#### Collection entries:
☆ ☆ ☆ ☆ ☆
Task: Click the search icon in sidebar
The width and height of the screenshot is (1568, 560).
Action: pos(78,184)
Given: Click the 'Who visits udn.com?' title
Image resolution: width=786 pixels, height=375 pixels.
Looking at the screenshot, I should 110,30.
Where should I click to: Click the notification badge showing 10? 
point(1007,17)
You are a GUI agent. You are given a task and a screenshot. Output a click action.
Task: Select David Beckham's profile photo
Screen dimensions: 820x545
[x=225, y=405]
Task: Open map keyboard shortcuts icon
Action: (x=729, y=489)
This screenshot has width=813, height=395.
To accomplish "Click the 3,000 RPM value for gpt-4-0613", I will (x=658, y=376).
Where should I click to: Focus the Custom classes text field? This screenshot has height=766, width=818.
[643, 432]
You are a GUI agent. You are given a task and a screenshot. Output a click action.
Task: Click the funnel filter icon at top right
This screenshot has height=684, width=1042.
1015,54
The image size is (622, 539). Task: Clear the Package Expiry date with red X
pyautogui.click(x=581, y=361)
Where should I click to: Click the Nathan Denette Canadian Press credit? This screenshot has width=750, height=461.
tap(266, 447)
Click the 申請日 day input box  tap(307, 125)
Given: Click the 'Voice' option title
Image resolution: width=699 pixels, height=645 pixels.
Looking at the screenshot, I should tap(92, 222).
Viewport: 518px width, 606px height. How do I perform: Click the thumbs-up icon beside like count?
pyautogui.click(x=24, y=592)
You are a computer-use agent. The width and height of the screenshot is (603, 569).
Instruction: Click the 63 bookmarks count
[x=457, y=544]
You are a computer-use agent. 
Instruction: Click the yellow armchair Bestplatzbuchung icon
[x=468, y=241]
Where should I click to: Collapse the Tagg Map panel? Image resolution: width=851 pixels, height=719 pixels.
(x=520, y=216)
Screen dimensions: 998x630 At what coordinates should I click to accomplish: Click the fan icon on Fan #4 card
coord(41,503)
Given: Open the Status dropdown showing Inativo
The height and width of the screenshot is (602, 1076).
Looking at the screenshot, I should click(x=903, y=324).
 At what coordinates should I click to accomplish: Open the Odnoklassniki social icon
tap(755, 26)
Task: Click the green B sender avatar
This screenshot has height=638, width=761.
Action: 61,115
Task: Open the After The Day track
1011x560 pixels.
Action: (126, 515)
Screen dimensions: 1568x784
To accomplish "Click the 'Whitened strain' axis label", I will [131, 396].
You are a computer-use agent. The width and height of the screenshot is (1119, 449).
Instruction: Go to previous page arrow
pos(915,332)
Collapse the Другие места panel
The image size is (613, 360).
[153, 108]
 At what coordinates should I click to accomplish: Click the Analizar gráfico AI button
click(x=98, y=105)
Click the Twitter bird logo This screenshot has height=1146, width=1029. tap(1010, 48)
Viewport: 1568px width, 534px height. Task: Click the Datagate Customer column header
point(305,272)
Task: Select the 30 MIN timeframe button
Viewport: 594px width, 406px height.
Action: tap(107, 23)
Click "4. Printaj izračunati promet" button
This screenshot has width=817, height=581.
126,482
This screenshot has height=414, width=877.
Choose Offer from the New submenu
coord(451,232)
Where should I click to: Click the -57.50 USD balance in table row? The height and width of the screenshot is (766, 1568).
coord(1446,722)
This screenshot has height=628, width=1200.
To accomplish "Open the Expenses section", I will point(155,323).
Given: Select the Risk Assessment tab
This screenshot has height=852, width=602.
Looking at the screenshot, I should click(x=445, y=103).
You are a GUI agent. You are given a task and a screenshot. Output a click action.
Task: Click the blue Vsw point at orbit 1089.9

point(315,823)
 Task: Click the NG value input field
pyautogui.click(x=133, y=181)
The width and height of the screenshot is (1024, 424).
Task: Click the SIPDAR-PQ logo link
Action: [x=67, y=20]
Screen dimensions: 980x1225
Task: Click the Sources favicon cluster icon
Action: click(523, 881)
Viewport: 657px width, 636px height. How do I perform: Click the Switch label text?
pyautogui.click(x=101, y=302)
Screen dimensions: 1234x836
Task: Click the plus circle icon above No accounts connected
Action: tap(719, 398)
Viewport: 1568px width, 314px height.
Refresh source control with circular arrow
☆ ☆ ☆ ☆ ☆
#### TASK PROMPT:
Could you give the records again, exactly as they appear?

#### RESULT OF THIS TASK:
Task: Click the search icon in sidebar
The width and height of the screenshot is (1568, 560).
Action: pos(78,184)
Given: Click the 'Who visits udn.com?' title
Image resolution: width=786 pixels, height=375 pixels.
Looking at the screenshot, I should 110,30.
Where should I click to: Click the notification badge showing 10? 
point(1007,17)
You are a GUI agent. You are given a task and a screenshot. Output a click action.
Task: Select David Beckham's profile photo
Screen dimensions: 820x545
[x=225, y=405]
Task: Open map keyboard shortcuts icon
Action: (x=729, y=489)
This screenshot has width=813, height=395.
To accomplish "Click the 3,000 RPM value for gpt-4-0613", I will (x=658, y=376).
Where should I click to: Focus the Custom classes text field? This screenshot has height=766, width=818.
[643, 432]
You are a GUI agent. You are given a task and a screenshot. Output a click action.
Task: Click the funnel filter icon at top right
This screenshot has height=684, width=1042.
1015,54
The image size is (622, 539). Task: Clear the Package Expiry date with red X
pyautogui.click(x=581, y=361)
Where should I click to: Click the Nathan Denette Canadian Press credit? This screenshot has width=750, height=461.
tap(266, 447)
Click the 申請日 day input box  tap(307, 125)
Given: Click the 'Voice' option title
Image resolution: width=699 pixels, height=645 pixels.
Looking at the screenshot, I should tap(92, 222).
Viewport: 518px width, 606px height. How do I perform: Click the thumbs-up icon beside like count?
pyautogui.click(x=24, y=592)
You are a computer-use agent. The width and height of the screenshot is (603, 569).
Instruction: Click the 63 bookmarks count
[x=457, y=544]
You are a computer-use agent. 
Instruction: Click the yellow armchair Bestplatzbuchung icon
[x=468, y=241]
Where should I click to: Collapse the Tagg Map panel? Image resolution: width=851 pixels, height=719 pixels.
(x=520, y=216)
Screen dimensions: 998x630 At what coordinates should I click to accomplish: Click the fan icon on Fan #4 card
coord(41,503)
Given: Open the Status dropdown showing Inativo
The height and width of the screenshot is (602, 1076).
Looking at the screenshot, I should click(x=903, y=324).
 At what coordinates should I click to accomplish: Open the Odnoklassniki social icon
tap(755, 26)
Task: Click the green B sender avatar
This screenshot has height=638, width=761.
Action: 61,115
Task: Open the After The Day track
1011x560 pixels.
Action: (126, 515)
Screen dimensions: 1568x784
To accomplish "Click the 'Whitened strain' axis label", I will [131, 396].
You are a computer-use agent. The width and height of the screenshot is (1119, 449).
Instruction: Go to previous page arrow
pos(915,332)
Collapse the Другие места panel
The image size is (613, 360).
[153, 108]
 At what coordinates should I click to accomplish: Click the Analizar gráfico AI button
click(x=98, y=105)
Click the Twitter bird logo This screenshot has height=1146, width=1029. tap(1010, 48)
Viewport: 1568px width, 534px height. Task: Click the Datagate Customer column header
point(305,272)
Task: Select the 30 MIN timeframe button
Viewport: 594px width, 406px height.
Action: tap(107, 23)
Click "4. Printaj izračunati promet" button
This screenshot has width=817, height=581.
126,482
This screenshot has height=414, width=877.
Choose Offer from the New submenu
coord(451,232)
Where should I click to: Click the -57.50 USD balance in table row? The height and width of the screenshot is (766, 1568).
coord(1446,722)
This screenshot has height=628, width=1200.
To accomplish "Open the Expenses section", I will point(155,323).
Given: Select the Risk Assessment tab
This screenshot has height=852, width=602.
Looking at the screenshot, I should click(x=445, y=103).
You are a GUI agent. You are given a task and a screenshot. Output a click action.
Task: Click the blue Vsw point at orbit 1089.9

point(315,823)
 Task: Click the NG value input field
pyautogui.click(x=133, y=181)
The width and height of the screenshot is (1024, 424).
Task: Click the SIPDAR-PQ logo link
Action: [x=67, y=20]
Screen dimensions: 980x1225
Task: Click the Sources favicon cluster icon
Action: click(523, 881)
Viewport: 657px width, 636px height. How do I perform: Click the Switch label text?
pyautogui.click(x=101, y=302)
Screen dimensions: 1234x836
Task: Click the plus circle icon above No accounts connected
Action: tap(719, 398)
Viewport: 1568px width, 314px height.
Refresh source control with circular arrow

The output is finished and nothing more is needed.